- The Securities and Exchange Commission has allowed Exxon Mobil to block a shareholder proposal requiring the oil giant to set targets to substantially reduce its greenhouse gas emissions.
- The proposal called for it to disclose greenhouse gas targets aligned with the 2015 Paris climate agreement effort to keep average global temperature increases to well below 2 degrees Celsius.
- The investment community has increasingly pressured firms to take action on climate change as the U.S. government shies away from climate change regulation.
The Securities and Exchange Commission has allowed Exxon Mobil to block a shareholder proposal requiring the oil giant to set targets to substantially reduce its greenhouse gas emissions.
The proposal called for the company to disclose greenhouse gas targets aligned with the 2015 Paris climate agreement effort to keep average global temperature increases to well below 2 degrees Celsius, a goal some experts contend is unattainable.
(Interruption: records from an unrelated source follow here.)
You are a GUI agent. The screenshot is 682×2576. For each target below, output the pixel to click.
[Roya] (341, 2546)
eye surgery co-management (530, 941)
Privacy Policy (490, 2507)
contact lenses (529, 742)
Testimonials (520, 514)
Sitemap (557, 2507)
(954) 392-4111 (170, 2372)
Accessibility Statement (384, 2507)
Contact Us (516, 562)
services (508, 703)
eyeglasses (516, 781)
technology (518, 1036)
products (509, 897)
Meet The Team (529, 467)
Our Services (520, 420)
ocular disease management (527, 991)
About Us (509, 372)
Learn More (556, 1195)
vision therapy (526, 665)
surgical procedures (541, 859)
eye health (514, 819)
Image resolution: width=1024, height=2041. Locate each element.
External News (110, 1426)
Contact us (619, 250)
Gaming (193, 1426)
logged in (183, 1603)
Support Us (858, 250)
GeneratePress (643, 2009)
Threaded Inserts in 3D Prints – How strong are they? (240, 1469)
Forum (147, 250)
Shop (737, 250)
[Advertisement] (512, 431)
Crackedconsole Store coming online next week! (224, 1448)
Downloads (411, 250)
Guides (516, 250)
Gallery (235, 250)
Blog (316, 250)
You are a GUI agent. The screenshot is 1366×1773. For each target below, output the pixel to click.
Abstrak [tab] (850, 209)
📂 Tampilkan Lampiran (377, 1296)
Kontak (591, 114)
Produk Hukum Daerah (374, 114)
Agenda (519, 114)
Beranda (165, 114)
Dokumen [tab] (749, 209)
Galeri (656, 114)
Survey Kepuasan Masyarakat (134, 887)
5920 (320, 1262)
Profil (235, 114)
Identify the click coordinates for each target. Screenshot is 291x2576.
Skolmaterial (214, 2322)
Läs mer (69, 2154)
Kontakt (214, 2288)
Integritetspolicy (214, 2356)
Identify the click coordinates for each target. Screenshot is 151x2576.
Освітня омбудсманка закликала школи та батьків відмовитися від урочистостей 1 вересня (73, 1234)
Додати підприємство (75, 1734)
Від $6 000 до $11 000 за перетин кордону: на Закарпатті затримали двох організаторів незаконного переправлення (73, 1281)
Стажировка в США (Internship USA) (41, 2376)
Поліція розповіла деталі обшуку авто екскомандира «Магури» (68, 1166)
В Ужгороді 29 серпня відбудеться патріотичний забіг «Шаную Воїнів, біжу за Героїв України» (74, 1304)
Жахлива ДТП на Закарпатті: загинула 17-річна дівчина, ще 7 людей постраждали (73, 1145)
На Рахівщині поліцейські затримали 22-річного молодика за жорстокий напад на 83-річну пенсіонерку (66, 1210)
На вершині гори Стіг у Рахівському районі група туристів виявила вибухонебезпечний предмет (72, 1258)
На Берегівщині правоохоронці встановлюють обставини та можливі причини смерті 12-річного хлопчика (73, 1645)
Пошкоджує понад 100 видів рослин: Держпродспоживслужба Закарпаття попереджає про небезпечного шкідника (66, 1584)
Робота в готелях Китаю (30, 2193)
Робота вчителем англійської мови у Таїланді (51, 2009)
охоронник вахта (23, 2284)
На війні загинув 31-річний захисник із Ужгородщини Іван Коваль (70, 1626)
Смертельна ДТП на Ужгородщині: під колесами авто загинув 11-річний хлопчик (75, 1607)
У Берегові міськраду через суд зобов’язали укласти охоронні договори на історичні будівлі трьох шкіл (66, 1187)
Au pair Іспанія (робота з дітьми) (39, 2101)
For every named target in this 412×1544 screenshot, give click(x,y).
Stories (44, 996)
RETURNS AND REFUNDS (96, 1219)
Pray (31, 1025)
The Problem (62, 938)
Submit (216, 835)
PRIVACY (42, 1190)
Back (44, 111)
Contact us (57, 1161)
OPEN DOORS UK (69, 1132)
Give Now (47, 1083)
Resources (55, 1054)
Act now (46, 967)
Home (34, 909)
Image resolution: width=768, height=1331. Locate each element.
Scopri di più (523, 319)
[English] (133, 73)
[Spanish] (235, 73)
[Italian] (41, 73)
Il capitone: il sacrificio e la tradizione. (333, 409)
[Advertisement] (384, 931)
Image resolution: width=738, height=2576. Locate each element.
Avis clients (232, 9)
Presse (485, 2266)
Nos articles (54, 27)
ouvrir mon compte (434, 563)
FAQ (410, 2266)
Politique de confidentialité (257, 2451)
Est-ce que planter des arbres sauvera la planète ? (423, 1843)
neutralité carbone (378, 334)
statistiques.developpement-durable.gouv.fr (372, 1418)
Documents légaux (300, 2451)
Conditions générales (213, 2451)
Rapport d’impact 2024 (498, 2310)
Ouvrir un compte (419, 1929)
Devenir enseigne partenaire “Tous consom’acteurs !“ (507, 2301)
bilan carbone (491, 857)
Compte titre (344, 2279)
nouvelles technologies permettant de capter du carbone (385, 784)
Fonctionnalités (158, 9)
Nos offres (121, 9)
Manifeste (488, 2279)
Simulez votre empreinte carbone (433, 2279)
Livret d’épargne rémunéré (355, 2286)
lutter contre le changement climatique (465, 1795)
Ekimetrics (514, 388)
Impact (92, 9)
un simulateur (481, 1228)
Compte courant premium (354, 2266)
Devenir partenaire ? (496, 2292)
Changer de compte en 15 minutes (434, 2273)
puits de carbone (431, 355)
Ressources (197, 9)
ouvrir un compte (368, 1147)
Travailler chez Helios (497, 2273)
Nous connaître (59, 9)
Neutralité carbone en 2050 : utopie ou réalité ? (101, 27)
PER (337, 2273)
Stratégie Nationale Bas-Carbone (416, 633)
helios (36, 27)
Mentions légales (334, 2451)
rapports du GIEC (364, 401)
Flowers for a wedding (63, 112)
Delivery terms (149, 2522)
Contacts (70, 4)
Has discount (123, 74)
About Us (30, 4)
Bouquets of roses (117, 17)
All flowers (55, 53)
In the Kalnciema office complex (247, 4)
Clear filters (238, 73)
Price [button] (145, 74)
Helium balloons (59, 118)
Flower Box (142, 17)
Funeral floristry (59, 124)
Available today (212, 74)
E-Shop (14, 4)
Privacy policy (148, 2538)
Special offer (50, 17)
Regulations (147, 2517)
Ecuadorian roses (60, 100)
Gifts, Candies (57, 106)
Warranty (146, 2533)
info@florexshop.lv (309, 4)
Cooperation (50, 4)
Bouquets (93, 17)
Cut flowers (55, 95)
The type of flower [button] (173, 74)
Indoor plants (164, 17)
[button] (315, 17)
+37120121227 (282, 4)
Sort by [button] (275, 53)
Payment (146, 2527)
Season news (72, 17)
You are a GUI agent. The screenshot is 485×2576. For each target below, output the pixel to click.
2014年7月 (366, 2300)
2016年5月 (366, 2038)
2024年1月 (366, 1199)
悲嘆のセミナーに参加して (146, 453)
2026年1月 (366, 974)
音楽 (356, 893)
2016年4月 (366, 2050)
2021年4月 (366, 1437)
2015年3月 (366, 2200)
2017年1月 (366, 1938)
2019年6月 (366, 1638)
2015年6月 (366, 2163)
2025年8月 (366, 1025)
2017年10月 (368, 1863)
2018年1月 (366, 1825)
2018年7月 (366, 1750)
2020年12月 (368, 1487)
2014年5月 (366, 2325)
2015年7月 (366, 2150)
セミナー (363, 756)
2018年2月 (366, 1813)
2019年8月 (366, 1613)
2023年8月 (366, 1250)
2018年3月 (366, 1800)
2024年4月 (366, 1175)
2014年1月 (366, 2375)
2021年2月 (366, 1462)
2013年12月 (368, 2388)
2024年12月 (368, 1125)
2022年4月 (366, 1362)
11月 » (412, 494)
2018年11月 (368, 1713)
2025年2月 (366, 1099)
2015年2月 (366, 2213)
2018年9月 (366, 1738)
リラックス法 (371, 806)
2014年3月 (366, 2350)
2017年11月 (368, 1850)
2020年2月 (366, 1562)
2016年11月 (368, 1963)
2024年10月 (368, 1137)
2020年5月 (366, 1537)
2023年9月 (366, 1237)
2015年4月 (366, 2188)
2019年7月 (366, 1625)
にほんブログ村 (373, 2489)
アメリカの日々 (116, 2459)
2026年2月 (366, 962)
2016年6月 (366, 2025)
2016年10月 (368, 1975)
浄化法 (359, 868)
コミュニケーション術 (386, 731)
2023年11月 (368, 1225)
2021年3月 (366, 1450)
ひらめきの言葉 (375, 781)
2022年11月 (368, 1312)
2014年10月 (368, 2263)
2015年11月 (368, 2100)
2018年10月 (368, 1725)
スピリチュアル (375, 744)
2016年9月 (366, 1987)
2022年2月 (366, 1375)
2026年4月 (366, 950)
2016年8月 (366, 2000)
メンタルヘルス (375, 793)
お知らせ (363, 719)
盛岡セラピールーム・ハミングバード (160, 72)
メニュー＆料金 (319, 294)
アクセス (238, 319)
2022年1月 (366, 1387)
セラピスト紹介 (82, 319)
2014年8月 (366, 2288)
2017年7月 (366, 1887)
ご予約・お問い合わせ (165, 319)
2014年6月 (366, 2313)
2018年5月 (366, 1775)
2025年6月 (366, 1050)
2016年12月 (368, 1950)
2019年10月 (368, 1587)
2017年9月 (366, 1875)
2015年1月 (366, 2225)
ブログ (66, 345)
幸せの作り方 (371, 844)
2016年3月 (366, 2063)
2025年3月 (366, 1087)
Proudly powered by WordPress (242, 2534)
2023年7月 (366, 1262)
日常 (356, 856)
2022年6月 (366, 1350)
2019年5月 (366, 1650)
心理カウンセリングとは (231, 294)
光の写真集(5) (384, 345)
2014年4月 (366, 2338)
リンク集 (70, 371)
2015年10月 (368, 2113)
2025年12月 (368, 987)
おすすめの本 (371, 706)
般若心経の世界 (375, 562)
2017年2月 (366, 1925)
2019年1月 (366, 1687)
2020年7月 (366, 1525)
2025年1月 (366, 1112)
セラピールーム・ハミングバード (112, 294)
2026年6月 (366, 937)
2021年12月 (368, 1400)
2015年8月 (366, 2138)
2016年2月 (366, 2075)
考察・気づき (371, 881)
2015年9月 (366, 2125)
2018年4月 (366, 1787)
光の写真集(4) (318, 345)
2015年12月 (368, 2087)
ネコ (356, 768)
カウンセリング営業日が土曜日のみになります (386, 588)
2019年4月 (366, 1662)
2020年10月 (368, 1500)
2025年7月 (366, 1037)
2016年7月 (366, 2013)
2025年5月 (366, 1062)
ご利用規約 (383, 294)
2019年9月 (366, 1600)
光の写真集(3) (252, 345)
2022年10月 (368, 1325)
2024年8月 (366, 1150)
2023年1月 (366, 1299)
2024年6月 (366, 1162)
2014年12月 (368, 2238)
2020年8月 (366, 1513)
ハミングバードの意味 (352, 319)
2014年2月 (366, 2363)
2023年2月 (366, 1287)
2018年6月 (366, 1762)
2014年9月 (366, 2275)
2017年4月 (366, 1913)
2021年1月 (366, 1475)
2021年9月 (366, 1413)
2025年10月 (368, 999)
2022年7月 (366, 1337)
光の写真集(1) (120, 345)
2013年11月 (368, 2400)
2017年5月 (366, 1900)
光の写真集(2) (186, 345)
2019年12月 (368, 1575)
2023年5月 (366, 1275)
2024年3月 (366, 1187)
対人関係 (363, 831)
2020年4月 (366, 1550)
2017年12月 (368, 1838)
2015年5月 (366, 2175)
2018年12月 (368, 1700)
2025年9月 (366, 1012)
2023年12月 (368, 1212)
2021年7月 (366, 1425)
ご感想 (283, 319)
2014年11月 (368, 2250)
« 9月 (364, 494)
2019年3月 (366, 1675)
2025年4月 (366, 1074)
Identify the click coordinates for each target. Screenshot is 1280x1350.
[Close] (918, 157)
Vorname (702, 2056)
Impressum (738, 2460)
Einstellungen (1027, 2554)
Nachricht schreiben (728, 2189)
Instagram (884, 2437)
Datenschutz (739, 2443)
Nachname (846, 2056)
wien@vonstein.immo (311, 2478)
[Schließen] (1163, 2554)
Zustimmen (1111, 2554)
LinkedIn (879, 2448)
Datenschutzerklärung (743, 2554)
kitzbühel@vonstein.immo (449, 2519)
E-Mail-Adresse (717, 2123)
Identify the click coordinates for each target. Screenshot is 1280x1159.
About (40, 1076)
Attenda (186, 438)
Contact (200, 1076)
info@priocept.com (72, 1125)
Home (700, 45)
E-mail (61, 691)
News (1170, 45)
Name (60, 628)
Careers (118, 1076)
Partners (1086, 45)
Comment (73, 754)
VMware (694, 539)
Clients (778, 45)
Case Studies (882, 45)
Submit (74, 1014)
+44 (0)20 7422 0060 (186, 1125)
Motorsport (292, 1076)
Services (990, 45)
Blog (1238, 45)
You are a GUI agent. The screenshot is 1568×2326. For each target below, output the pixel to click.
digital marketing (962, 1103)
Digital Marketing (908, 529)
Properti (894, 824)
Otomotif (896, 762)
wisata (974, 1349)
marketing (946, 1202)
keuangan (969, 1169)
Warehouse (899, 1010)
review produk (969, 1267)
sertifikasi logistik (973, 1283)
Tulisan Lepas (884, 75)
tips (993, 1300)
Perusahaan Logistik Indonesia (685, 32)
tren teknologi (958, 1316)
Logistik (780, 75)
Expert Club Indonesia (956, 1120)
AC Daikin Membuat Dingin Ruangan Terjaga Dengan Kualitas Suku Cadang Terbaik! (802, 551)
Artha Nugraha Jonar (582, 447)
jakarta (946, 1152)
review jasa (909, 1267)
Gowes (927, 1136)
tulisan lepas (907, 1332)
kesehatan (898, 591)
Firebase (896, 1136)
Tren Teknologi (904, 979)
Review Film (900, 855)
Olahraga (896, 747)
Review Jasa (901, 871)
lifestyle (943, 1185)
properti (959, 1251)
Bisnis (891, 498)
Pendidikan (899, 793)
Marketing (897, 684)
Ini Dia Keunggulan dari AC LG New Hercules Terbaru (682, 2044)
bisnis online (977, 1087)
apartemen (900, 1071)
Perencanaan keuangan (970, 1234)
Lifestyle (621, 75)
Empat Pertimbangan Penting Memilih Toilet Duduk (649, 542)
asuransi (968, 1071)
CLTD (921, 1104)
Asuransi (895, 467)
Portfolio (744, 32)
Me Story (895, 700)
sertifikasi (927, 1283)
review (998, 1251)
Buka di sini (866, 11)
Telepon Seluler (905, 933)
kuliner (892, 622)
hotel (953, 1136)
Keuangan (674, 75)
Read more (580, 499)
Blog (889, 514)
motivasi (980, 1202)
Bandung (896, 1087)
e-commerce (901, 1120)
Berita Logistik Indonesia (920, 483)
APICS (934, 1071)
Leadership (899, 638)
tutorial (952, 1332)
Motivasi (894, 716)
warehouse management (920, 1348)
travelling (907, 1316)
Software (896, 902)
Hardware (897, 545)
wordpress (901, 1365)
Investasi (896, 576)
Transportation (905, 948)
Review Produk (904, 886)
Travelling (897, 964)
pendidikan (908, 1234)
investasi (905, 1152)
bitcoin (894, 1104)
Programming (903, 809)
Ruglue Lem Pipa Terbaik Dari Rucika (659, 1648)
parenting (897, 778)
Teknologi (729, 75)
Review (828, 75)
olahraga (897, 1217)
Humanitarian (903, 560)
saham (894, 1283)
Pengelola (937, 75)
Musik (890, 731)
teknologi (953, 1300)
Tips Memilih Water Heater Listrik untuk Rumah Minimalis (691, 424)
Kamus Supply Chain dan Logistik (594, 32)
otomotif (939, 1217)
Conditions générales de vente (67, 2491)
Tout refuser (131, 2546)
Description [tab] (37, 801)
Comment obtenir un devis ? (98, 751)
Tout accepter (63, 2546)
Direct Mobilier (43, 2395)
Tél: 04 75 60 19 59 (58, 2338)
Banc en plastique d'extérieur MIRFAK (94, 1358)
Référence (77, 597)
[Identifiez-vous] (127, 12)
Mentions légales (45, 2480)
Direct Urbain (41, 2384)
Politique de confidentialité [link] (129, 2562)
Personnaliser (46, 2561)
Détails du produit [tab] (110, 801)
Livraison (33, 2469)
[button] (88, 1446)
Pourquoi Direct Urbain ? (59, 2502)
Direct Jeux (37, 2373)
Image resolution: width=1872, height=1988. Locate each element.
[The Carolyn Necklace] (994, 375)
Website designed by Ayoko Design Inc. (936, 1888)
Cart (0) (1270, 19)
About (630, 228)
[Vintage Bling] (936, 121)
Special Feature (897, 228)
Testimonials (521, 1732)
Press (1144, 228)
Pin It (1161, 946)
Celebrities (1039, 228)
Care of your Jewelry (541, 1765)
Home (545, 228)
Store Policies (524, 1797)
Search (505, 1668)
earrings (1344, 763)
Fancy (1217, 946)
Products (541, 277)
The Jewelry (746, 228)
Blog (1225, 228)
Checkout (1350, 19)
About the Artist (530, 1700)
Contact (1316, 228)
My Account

The shareholder community has increasingly pressured publicly traded firms to assess climate change risk as the U.S. government shies away from climate change regulation. President Donald Trump announced in June 2017 that the United States will withdraw from the Paris deal, though it cannot formally do so until November 2020.
Exxon had contended the resolution was misleading and would interfere with management responsibilities. The SEC said in its decision letter Tuesday that the requirement would “micromanage” the company and “impose specific methods for implementing complex policies in place of the ongoing judgments of management as overseen by its board of directors.”
One group of investors who supported the resolution represented $9.5 trillion in assets under management.
This isn’t the first time the SEC has used this argument. The agency approved a request in 2018 by EOG Resources, a company engaged in hydrocarbon exploration, to ditch a resolution that required the firm to disclose greenhouse gas targets. As in Exxon’s case, the SEC claimed the proposal would micromanage the company.
For oil and gas giants, this type of shift in SEC policy on activist shareholder proposals would be a positive development.
Exxon did not immediately respond to CNBC’s request for comment.
Church Commissioners for England and the New York state comptroller’s office, which submitted the nonbinding proposal and other climate-change resolutions to Exxon, said they will continue to push the company on climate change.
“The SEC’s ruling is a bump in the road, but as long-term investors determined to protect the value of our portfolio, we are not going away. We will continue to press Exxon, and others, on climate risk and consider all options available to us in our next steps,” New York State Comptroller Thomas P. DiNapoli said in a statement.